Firms need to identify whether they need to dispose (as with the linear economy) or recycle the asset and its components. Tech leaders must know the asset value within and outside the organization. This data is the key to making an informed decision and whether keeping or recycling an IT asset (and its components) is more valuable or sensible. But this critical information is currently lacking and can drastically change the decisions made today.

The CARFAX Approach

At Forrester, we propose gathering information about IT assets and their service records, much like CARFAX does for used vehicles. This doesn’t address all the challenges of circular economy, but we believe that it’ll assist in mitigating the impact of many of them. One of the recent developments in this area has been the French repairability index. The CARFAX approach will address some of the challenges so far debated in this approach, such as:

  1. Not relying on manufacturer self-assessments.
  2. Wider scope — IT in the data center as well as IT in the workplace (end user devices).
  3. Focus on both availability and affordability.

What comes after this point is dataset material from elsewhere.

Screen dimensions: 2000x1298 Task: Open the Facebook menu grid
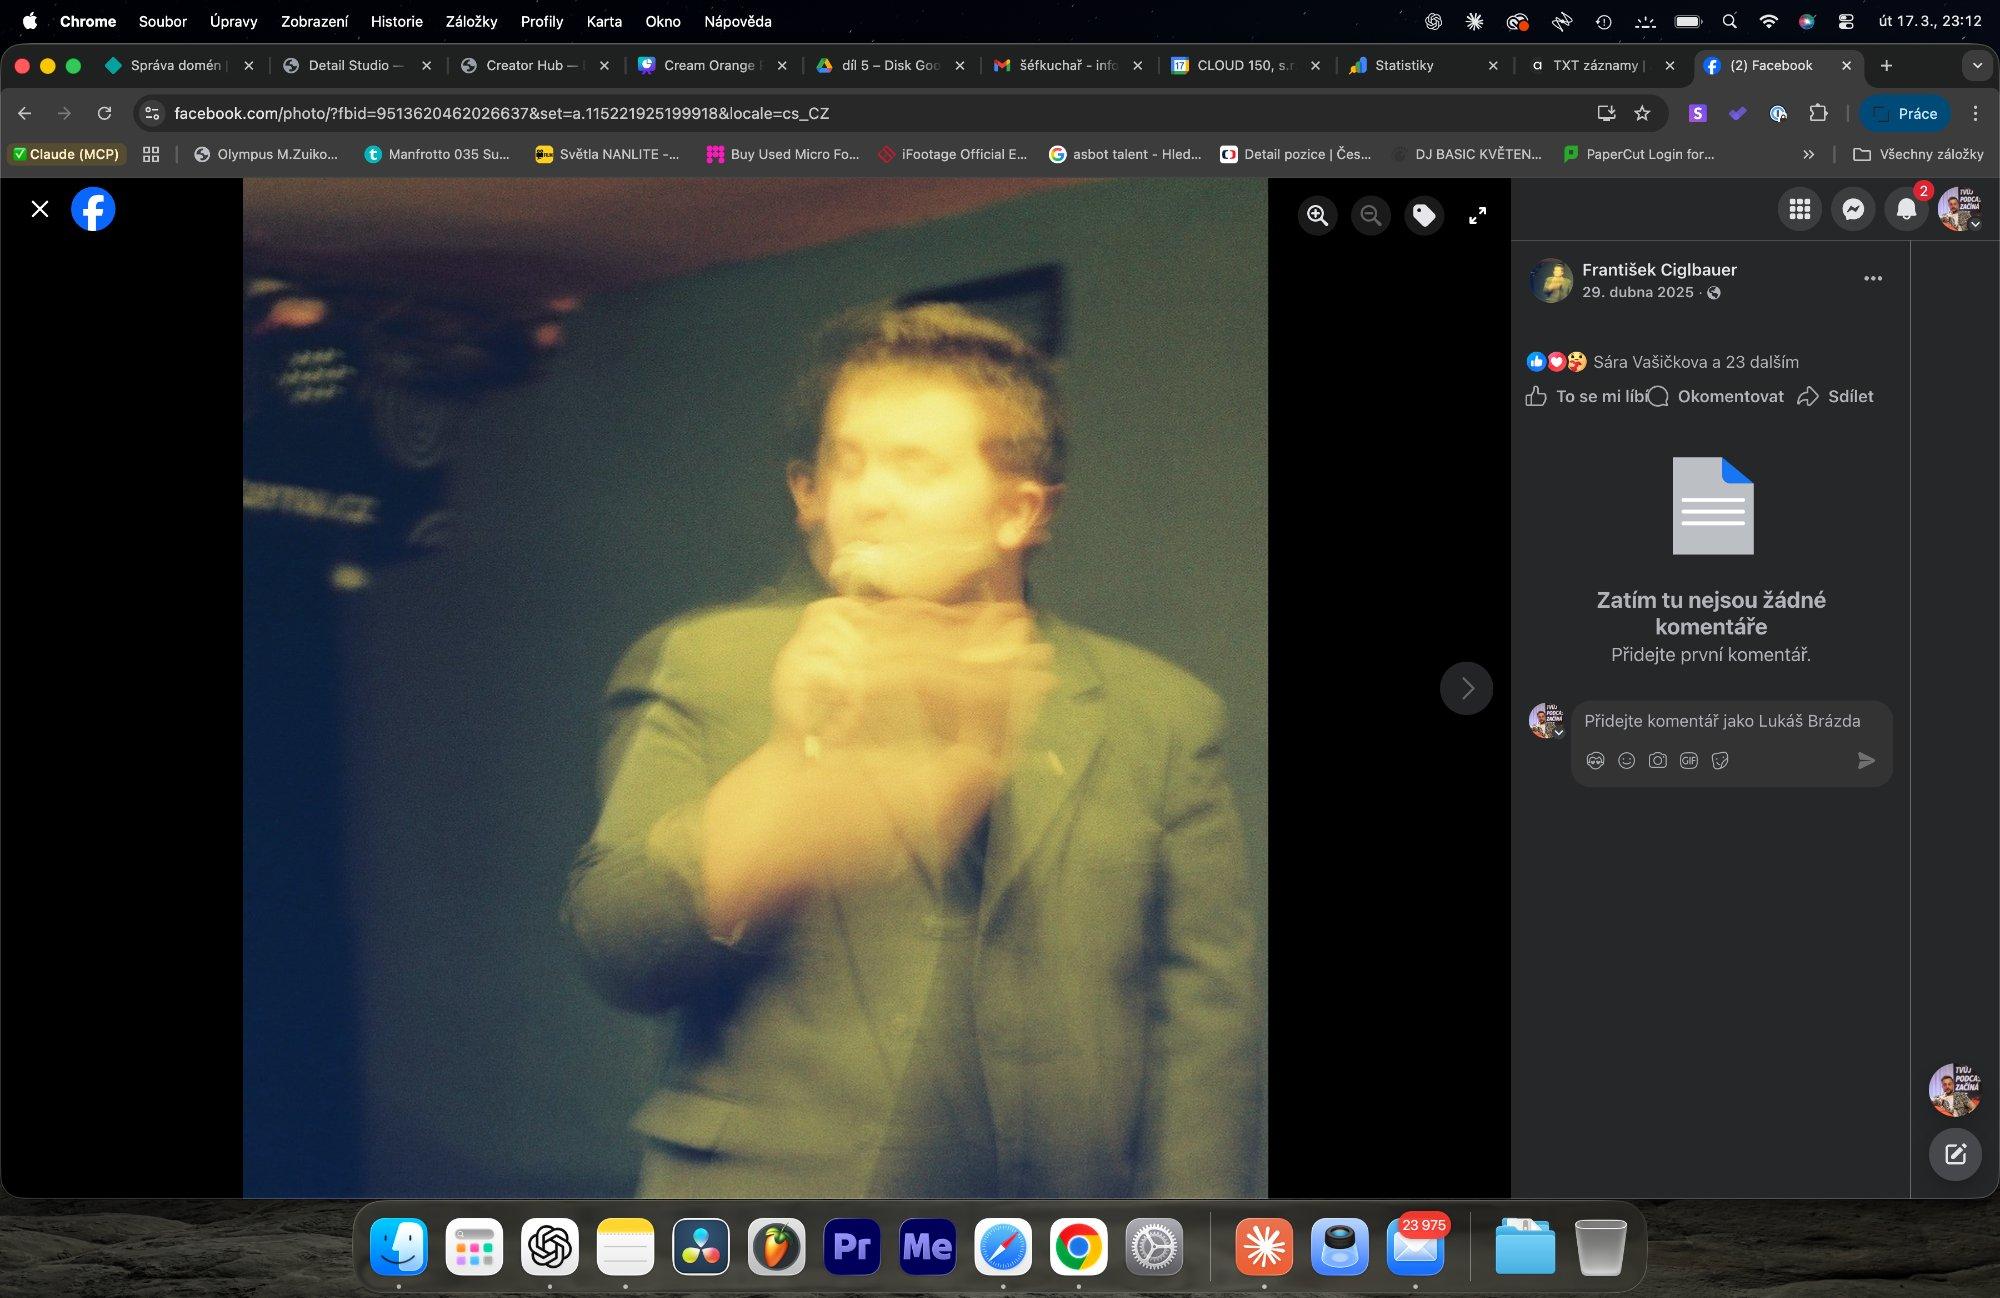pyautogui.click(x=1800, y=209)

How To Get This Information

The information needed to enable this approach is already available for many IT organizations, via a configuration management database or bill of materials that contains the information of IT assets and service tickets for those IT assets. Understanding whether an IT asset is up to date with the latest firmware and patches, has had parts replaced, has had issues, or has been kept in an environment that’s out of specification helps an organization understand the value of what they have: Is the IT asset worth keeping? Is it better to recycle or dispose of it? Can you sell/auction it to recoup some capital?

Who Can Build This Dataset?

An independent third party can help your organization by letting you know the market demand for those IT assets, the available supply, and its value. This information enables tech leaders to make the right decisions with their IT assets. Without the critical context of this data, organizations may not make optimal decisions on whether to retain, reuse, or dispose of IT assets. After all, these decisions cost money, time, effort, and may face risks by using failure-prone IT infrastructure.

This Is Just The Start

Parts of this approach involve having an independent entity on board. What that entity would look like — wholly private, nonprofit, or a public entity — is open to debate.

There are parts of the CARFAX approach that still need to be addressed:

  • The need to handle sanctions and export controls between countries
  • Transparency and trust with the entity
  • Requiring the entire ecosystem (organizations, server vendors, support providers, etc.) to be involved in data sharing to enable this approach
  • Dependence on the reported data (must be accurate, comprehensive, and up to date)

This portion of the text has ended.